In [None]:
!pip install datasets scikit-multilearn transformers
from google.colab import drive

drive.mount('/content/drive')
%cd /content/drive/MyDrive/Colab\ Notebooks/

target_labels = ["happiness", "surprise", "disgust", "anger", "neutral"]


#Reformat and Save Datasets

##Process and save emotion data as csv for manual labelling

In [None]:
from datasets import load_dataset
target_labels = ["happiness", "surprise", "disgust", "anger", "neutral"]
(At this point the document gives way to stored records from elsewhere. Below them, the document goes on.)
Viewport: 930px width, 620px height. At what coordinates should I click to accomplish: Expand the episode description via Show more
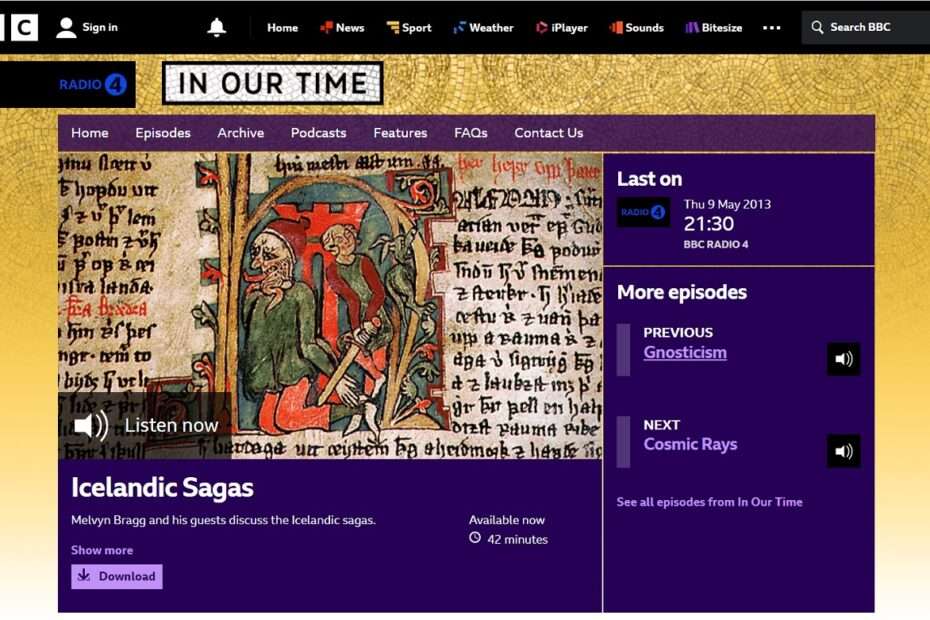point(101,550)
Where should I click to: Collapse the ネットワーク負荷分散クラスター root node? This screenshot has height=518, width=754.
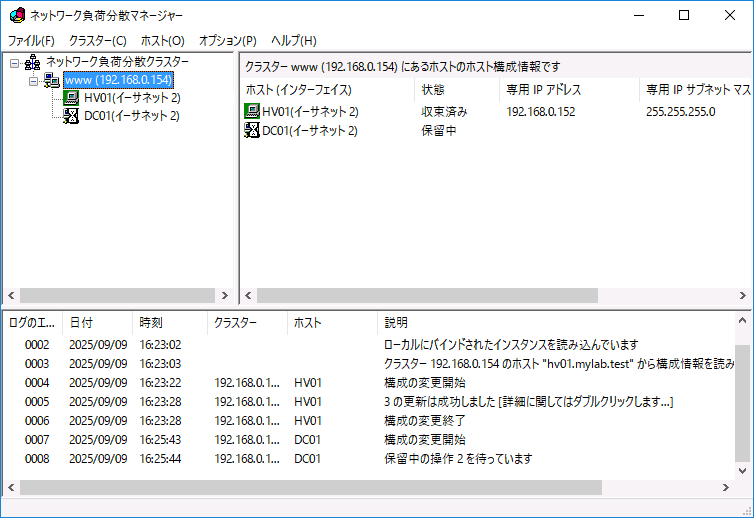tap(14, 62)
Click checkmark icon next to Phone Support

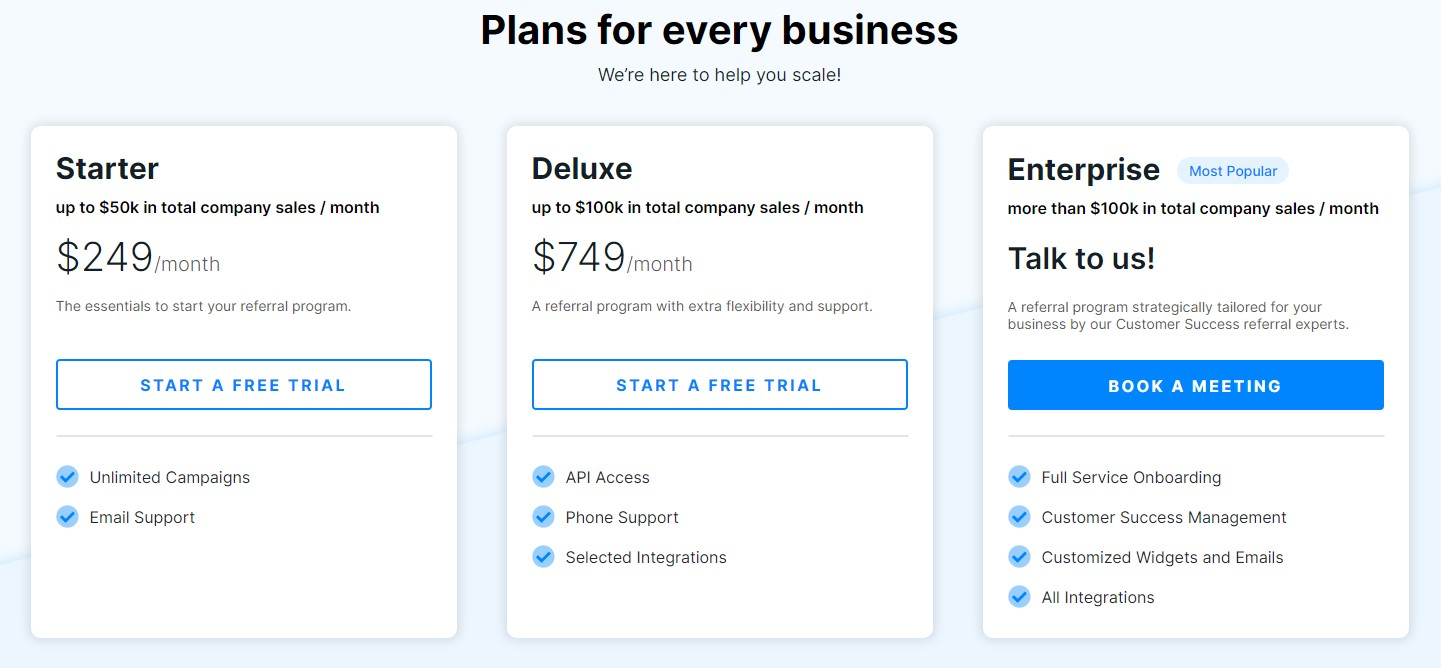click(x=543, y=516)
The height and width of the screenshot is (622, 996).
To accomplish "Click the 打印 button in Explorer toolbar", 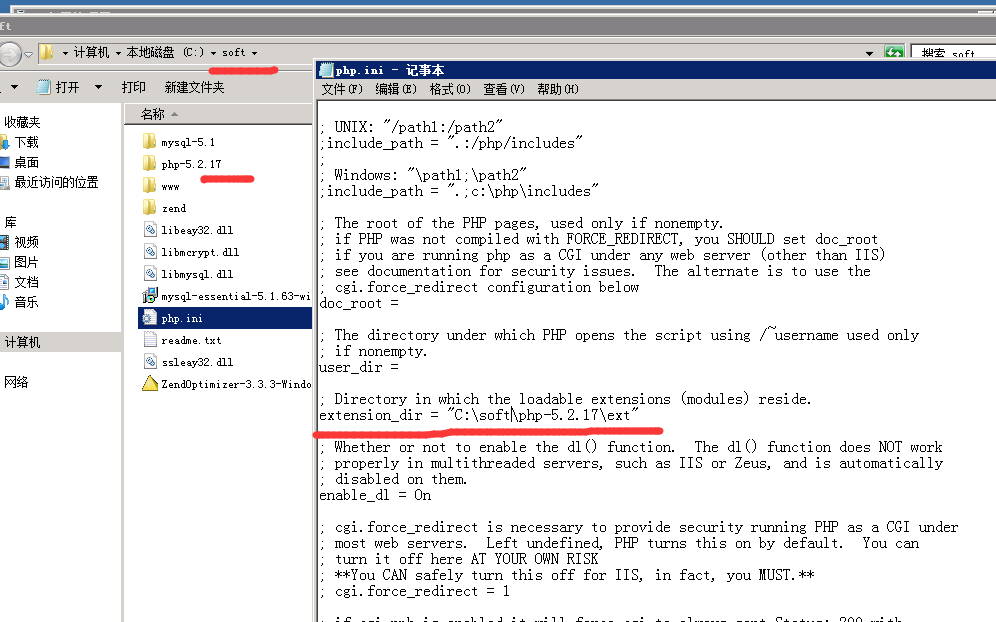I will (x=133, y=88).
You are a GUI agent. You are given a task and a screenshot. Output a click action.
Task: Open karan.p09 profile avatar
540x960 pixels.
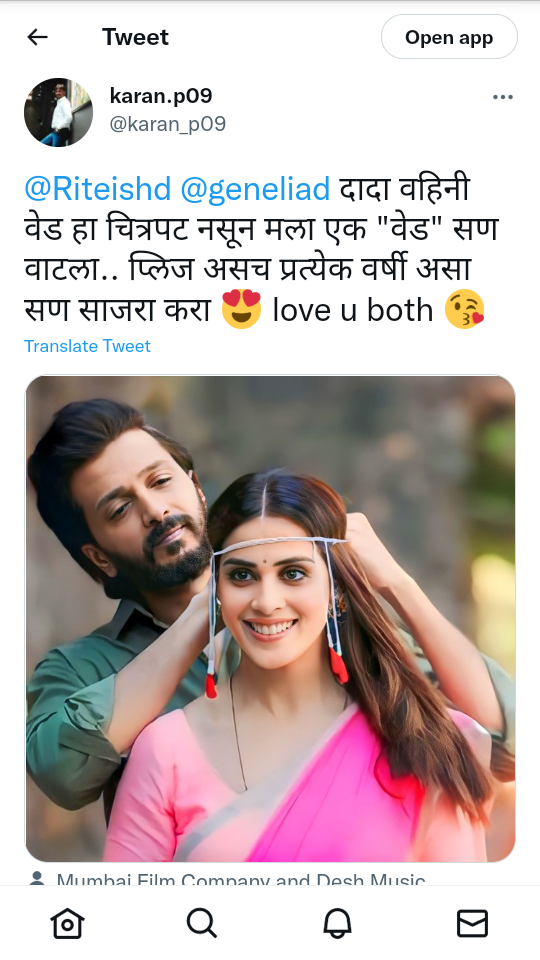58,112
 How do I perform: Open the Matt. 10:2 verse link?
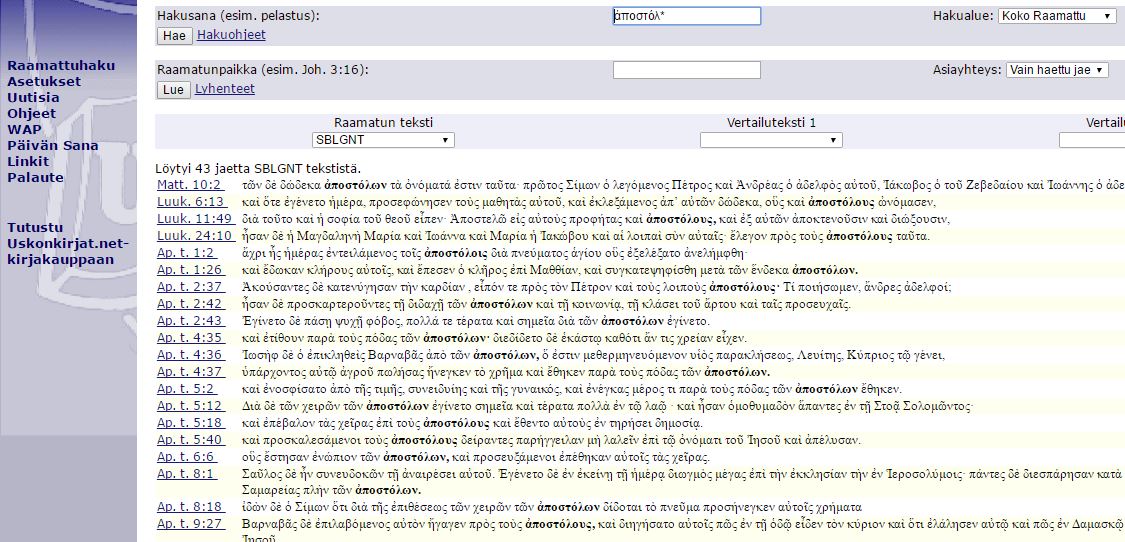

def map_data_to_column(example):
  if example['label'] is 1:
    example['happiness'] = 1
  if example['label'] is 3:
    example['anger'] = 1
  if example['label'] is 5:
    example['surprise'] = 1
  return example

datasets_emotion = load_dataset("emotion")
emotion_dataset = datasets_emotion.get("train")
emotion_dataset = emotion_dataset.select(range(500))
dummy_values = [0] * len(emotion_dataset)
for label in target_labels:
  emotion_dataset = emotion_dataset.add_column(label, dummy_values)
emotion_dataset = emotion_dataset.map(map_data_to_column)
emotion_dataset = emotion_dataset.remove_columns(['label'])

emotion_dataset_csv_path = 'emotion.csv'
emotion_dataset.to_csv(emotion_dataset_csv_path, index=False)  

##Process and save go emotions dataset

In [5]:
from datasets import load_dataset, concatenate_datasets
def reformat_go_emotions():
  datasets_go_emotions = load_dataset("go_emotions", "raw")
  dataset_list = []
  
  for go_dataset in datasets_go_emotions:
    go_dataset = datasets_go_emotions.get(go_dataset)
    go_dataset = go_dataset.rename_column("joy", "happiness")
    qualifying_data_index = []
    for go_index, go_data in enumerate(go_dataset):
      sum_of_target_labels = 0
      for label in target_labels:
        sum_of_target_labels += go_data[label]
      if sum_of_target_labels >= 1:
        qualifying_data_index.append(go_index)
    go_dataset = go_dataset.select(qualifying_data_index)
    dataset_list.append(go_dataset)
  filtered_dataset = concatenate_datasets(dataset_list)
  
  features_to_keep = target_labels + ['text']
  for feature in filtered_dataset.features:
    if feature not in features_to_keep:
      filtered_dataset = filtered_dataset.remove_columns([feature])
  return filtered_dataset

In [None]:
go_emotions_dataset = reformat_go_emotions()
go_emotions_dataset_csv_path = "go_emotions.csv"
go_emotions_dataset.to_csv(go_emotions_dataset_csv_path, index=False)  

#Preprocess Dataset

##Import datasets from fs 

In [None]:
from datasets import load_dataset

go_emotions_dataset_csv_path = "go_emotions.csv"
labelled_emotion_dataset_csv_path = "emotion.csv"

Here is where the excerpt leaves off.